When I got home John, completely unaware, asked me how I’d got on. Again, I was a mess, and he was devastated.
I was also relieved. I had kept saying I was hurting and no-one was listening. Now I could finally face whatever was given my way.
What helps me manage my MS
MS affects my walking and my holding. If you cut me in half it would be my left hand side which is not working. I’ve reacted to all the medicines they’ve given me to help with things like pain. I’m that one person in a million who is allergic to it.
Now I use mindfulness as my little trick to get over whatever is in my mind or my body. Thinking of breathing stops me thinking about the pain that is coming. It’s like the brain doesn’t do two thoughts at the same time. So if you channel your thoughts into breathing you might think, gosh that hurts but it’s not as intense.

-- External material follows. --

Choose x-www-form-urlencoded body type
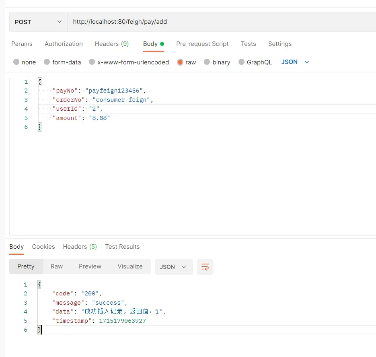click(92, 62)
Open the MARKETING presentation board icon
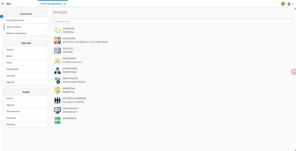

My husband is a great help. I always think I’ve got to do my housework this weekend and it has got to be spotless. But he’ll say “Flo, relax” or “Flo, you have already cleaned the floor in the front room you don’t need to clean the hallway”. I might still do the cooking but he’ll do the washing up. We’re a partnership and he puts me right.
The adaptations that help me work and play
I work part time in finance. I told my employers straight off after my diagnosis and they have been the most supportive people. I work around my difficulties by doing things like making tick sheets to make sure I’ve not forgotten anything and using the speaker on the phone. My office is near the mobility toilet and if I need time off for hospital appointments it’s not a problem.
In my spare time I like listening to music. The Christmas after I was diagnosed my husband gave me saxophone lessons as a gift because he knew that was something close to my heart. I did them from February until September last year, then I had to stop because I couldn’t depress the notes anymore and blowing into the saxophone was tiring me out.
It was difficult giving it up but I got a little recorder instead, so everything I’ve learned I’m transposing to the recorder. It’s going alright – although my dog keeps on putting her head under the pillow or hiding in the kitchen…
Keeping active in the garden
I was a very active lady. Now keeping active physically for me is going into the garden to water my plants. With gardening you don’t have to think about anything else apart from what is growing, or not growing, today. There’s no judgement from anyone else or even from me.
I do tend to judge myself a lot, comparing what I used to do to what I can’t now. As soon as I think like that I do something else that I’m good at.
Telling my story using a voice app
A friend suggested it might be useful for me to talk about my MS, and useful for others. So I started talking to myself using a voice app on my phone called Speech Note.
I wanted to talk about the symptoms, my physical abilities or disabilities, my mental process. Whether it’s my balance, my sight, my guts – because unfortunately I have got bowel incontinence myself. Everything is pretty much in there, there’s no hiding.
Navigating through my MS jungle
English is not my first language so the app would not always hear the right word. I used to shout at my phone trying to speak properly and articulate. And the next thing you know it’s trying to record my dog snoring…It’s been fun, but also emotional as I was re-living what has happened to me.
I now have a 66-page book about my life with MS, which I’ve published on Amazon Kindle. All the royalties will got to the MS Society.
I’ve called it the Unseen Jungle because my mind is here, there and everywhere. It’s like trying to get through a jungle. I’m not a professional writer and wrote the book to be ‘as me’ as possible.
Writing a book was something I never thought I’d be able to do. So I have learnt something about myself: that I was able to do it.
After finishing it I felt there was a void in my life. So now I’m writing a book for children, using my cat and my dog as inspiration. I have my little notebook next to me, and some ideas in there already.